To highlight points for comparison, observe the demonstration below.

Step 1

Use the same iris.csv file data set that we used in the scatter plot previously.

Step 2

Once again, the file is already imported on Matplotlib so we’ll set the axis and size of the subplots directly. We will take eight by eight.

Code:

fig, ax = plt.subplots()
fig.set_size_inches(8, 8)

Step 3

Draw the points of comparison in colour. Leave the groups that you don’t want to be compared in grey.

Code:

ax.scatter(versicolor["petal.length"], versicolor["petal.width"], marker="x", label="Versicolor", facecolor="lightgrey")
ax.scatter(setosa["petal.length"], setosa["petal.width"], label="Setosa", marker="x", facecolor="blue")
ax.scatter(virginica["petal.length"], virginica["petal.width"], label="Virginica", marker="x", facecolor="red")

Output:

Screenshot from Jupyter Notebook that shows data displayed on a scatter plot with two highlighed iris species for comparision.

The figure shows a comparison between two species highlighted in red and blue as the result of the code.

Demonstration: Comparing in line plots

For a line plot, we will again follow a similar method for highlighting the line. Here, you can choose to highlight the one you want with a different colour.

Step 1

Use the same flight.csv file data set from the zipped file that we used previously.

Step 2

Set the axis and size of the subplots as 12 x 8 (the same as earlier).
Code:

fig, ax = plt.subplots()
fig.set_size_inches(12, 8)

Step 3

Insert the comparison variables on the plot. Here, we will do a comparison between the number of passengers travelled in 1955 and 1958.

Code:

for year in flights["year"].unique():
flights_for_year = flights[flights["year"] == year]
line_color = "#4472C4" if year == 1955 or year == 1958 else "#EFF3F9"
ax.plot(flights_for_year["month"], flights_for_year["passengers"], color=line_color)
fig

Output:

Screenshot from Jupyter Notebook that shows a line plot with 2 blue lines highlighted and rest of the lines are lighter in color to put less emphasis. Y axis is labelled 100, 200, 300, 400, 500, 600. X axis is Jan, Feb. Mar, Apr, May, Jun, Jul, Aug, Sep, Oct, Nov, Dec.

The figure shows comparison between the number of passengers travelled in 1955 and 1958 as the result of the code.

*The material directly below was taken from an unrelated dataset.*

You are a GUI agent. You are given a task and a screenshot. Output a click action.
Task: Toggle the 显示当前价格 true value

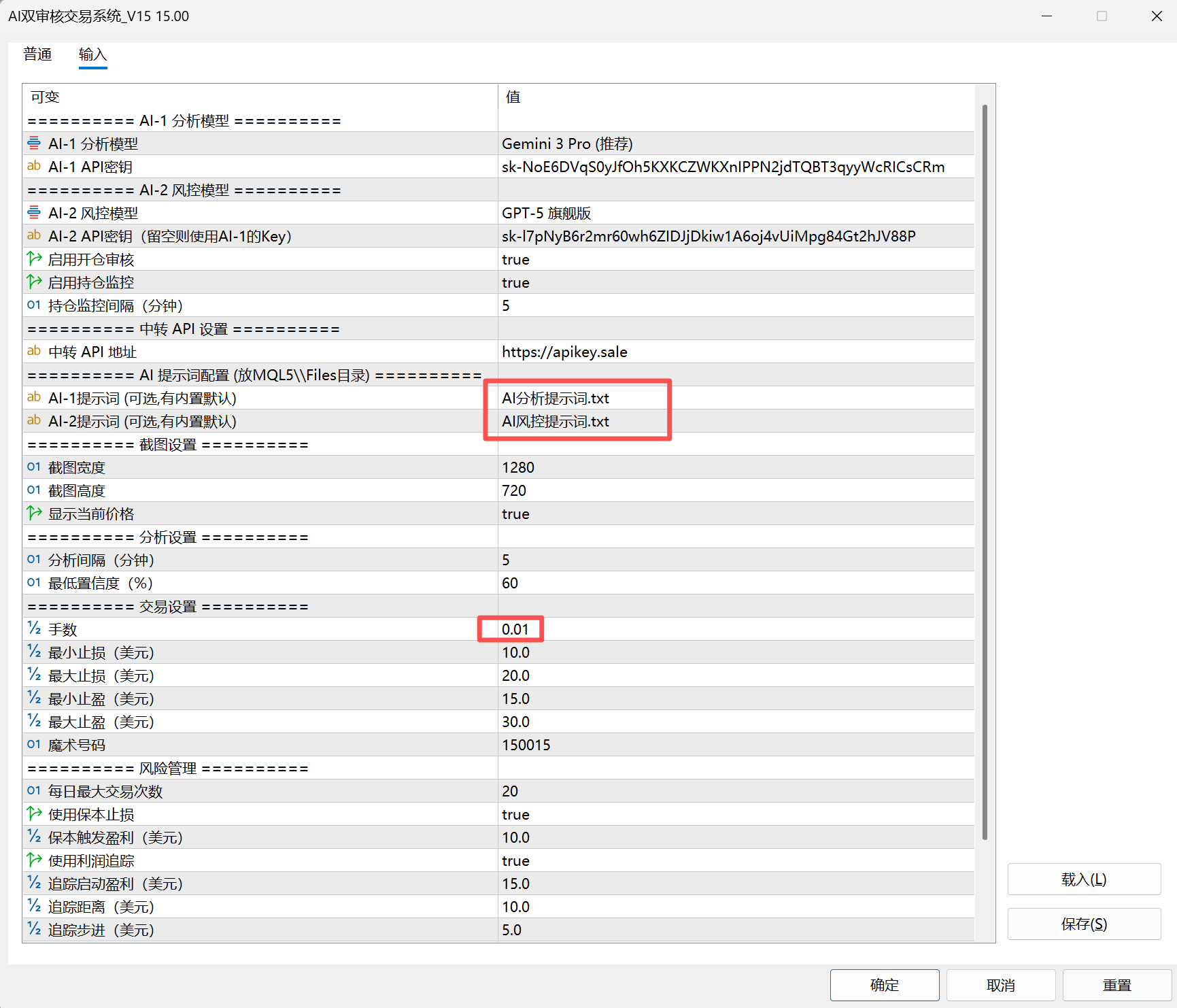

Demonstration: Comparing in bar plots

We saw in the last step how to highlight a single bar. To compare multiple bars, highlight them all by setting their colours. Do this by calling set_color on each bar. Look at the demonstration below to understand the process.

Step 1

Use the same flight.csv file data set that we used just now for the line plot.

Step 2

Keep the axis and size of the subplots as 12 by 8 (the same as earlier).

Code:

fig, ax = plt.subplots()
fig.set_size_inches(12, 8)

Step 4

Insert the comparison variables on the plot. Here, we will do a comparison between the number of passengers travelled in 1953 and 1956.

Code:

bars = ax.bar(august_flights["year"], august_flights["passengers"], color="lightgrey")
bars[4].set_color("#4472C4")
bars[7].set_color("#4472C4")

Output:

Screenshot from Jupyter Notebook that shows bar graph and one bar highlighted in blue. Y axis is 100, 200, 300, 400, 500, 600. X axis is 1949 to 1960 is one year increments. The year 1953 (270) and 1956 (400) are highlighted.

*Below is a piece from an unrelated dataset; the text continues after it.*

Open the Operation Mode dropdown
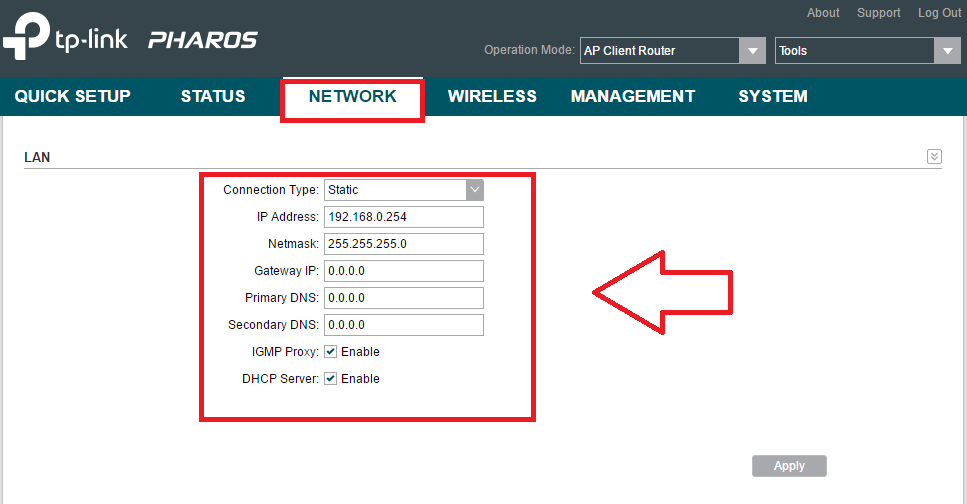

The figure shows a comparison between the number of passengers travelled in 1953 and 1956 (highlighted bars) as the result of the code.

In the next step, we will add annotations to the charts, but before that check your knowledge of the activity so far.

How do you approach?

What problems do you hope to solve by comparing groups of data?

Which plot will you most likely use and why?

Share your thoughts in the comment section below.

This article is from the free online

Data Visualisation with Python: Seaborn and Scatter Plots

Created by
FutureLearn - Learning For Life

Our purpose is to transform access to education.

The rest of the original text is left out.